A new approach centered on helping Syrians

Barnes-Dacey agreed that Assad bears primary responsibility for the situation in Syria, but stated that the goal of ousting him through sanctions was unrealistic.

“My concern with Western policy is that it is still focused on a transition agenda, and the U.S. government in particular, is looking at how it can use its tools of pressure to further that goal, in a way that is only likely to further feed into that deterioration,” Barnes-Dacey said. “My fear is that, effectively, the U.S. and European goal of transition is unattainable.”

Barnes-Dacey proposes a different strategy that Western governments should employ: a “society max” strategy that focuses on supporting Syrian civil society, from the bottom-up, to the greatest extent possible. Barnes-Dacey acknowledged that opportunities for what can be done under this strategy are limited, but argued that Western governments nonetheless need to undertake a “fundamental shift of focus.”

All panelists agreed that President Assad will not lose power anytime soon, which is why Barnes-Dacey argues that the U.S. and European governments should focus on helping Syrians build schools, hospitals, and other critical infrastructure, and should rethink existing sanctions exemptions, which exist on paper for humanitarian purposes but do not work in practice.

===

EXERCISE INSTRUCTIONS
1: Rewrite the paragraph of the Syria policy text that begins "Barnes-Dacey proposes a different strategy" as a short list of its main points.
2: From the Syria policy text, extract the passage between "All panelists agreed" and "work in practice.", inclusive.

===

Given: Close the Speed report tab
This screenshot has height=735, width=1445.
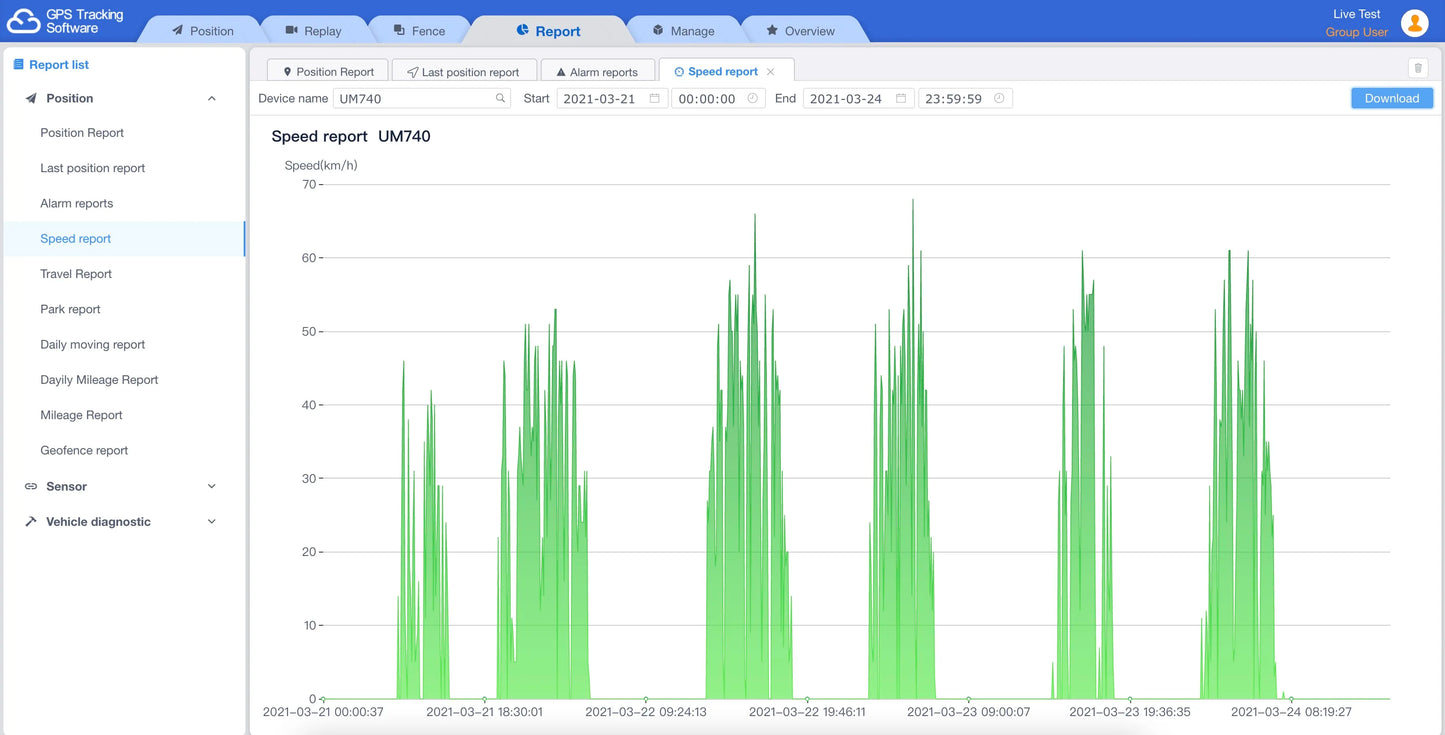Looking at the screenshot, I should [770, 71].
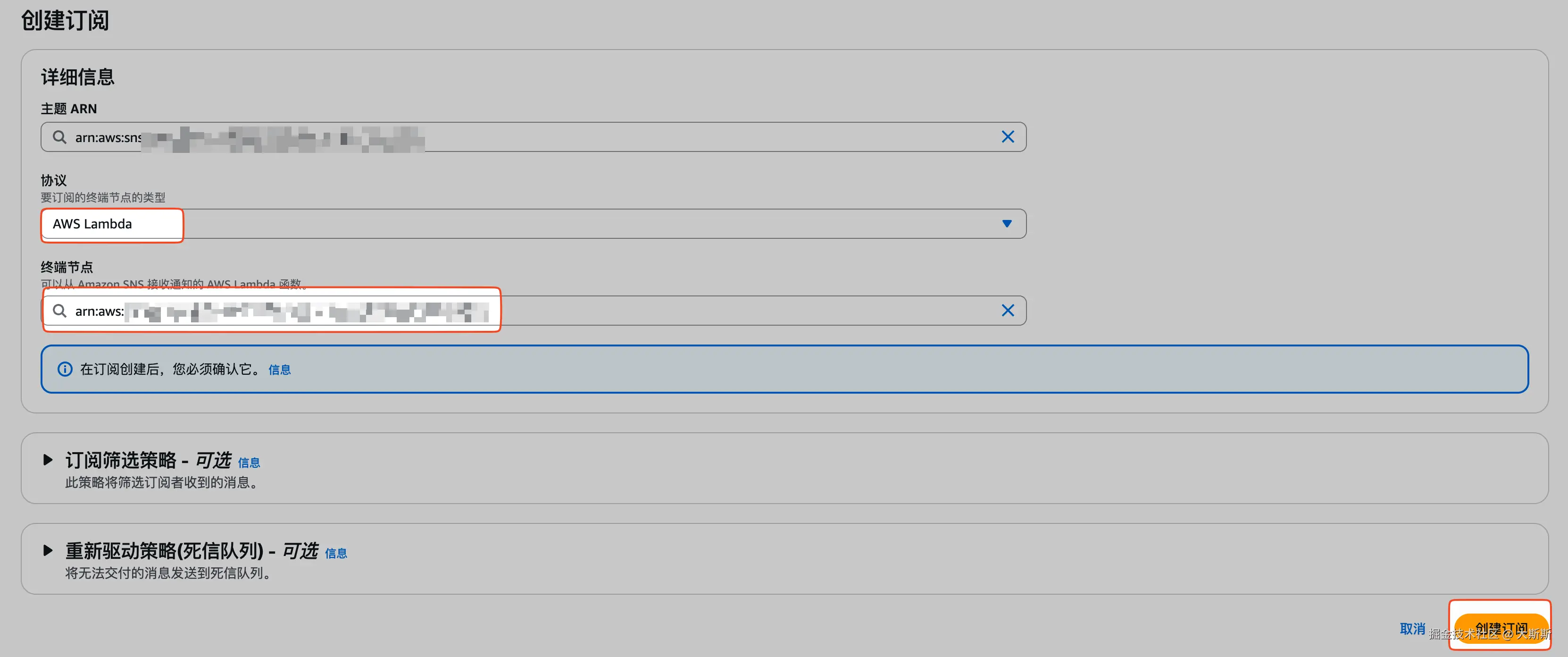Click search icon in 主题 ARN field

click(59, 137)
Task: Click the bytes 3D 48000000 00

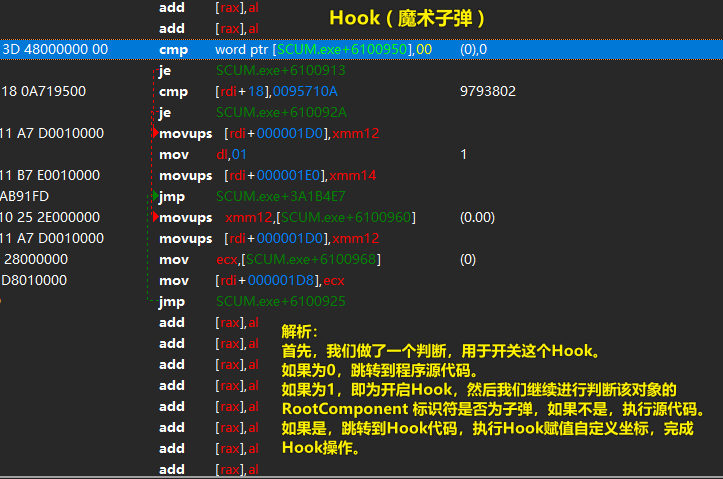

===

ANSWERS BY TASK
1:
- Barnes-Dacey proposes a "society max" strategy for Western governments.
- It would support Syrian civil society from the bottom up, as fully as possible.
- He admits that the options under this strategy are limited.
- He argues that Western governments still need a "fundamental shift of focus."

2:
All panelists agreed that President Assad will not lose power anytime soon, which is why Barnes-Dacey argues that the U.S. and European governments should focus on helping Syrians build schools, hospitals, and other critical infrastructure, and should rethink existing sanctions exemptions, which exist on paper for humanitarian purposes but do not work in practice.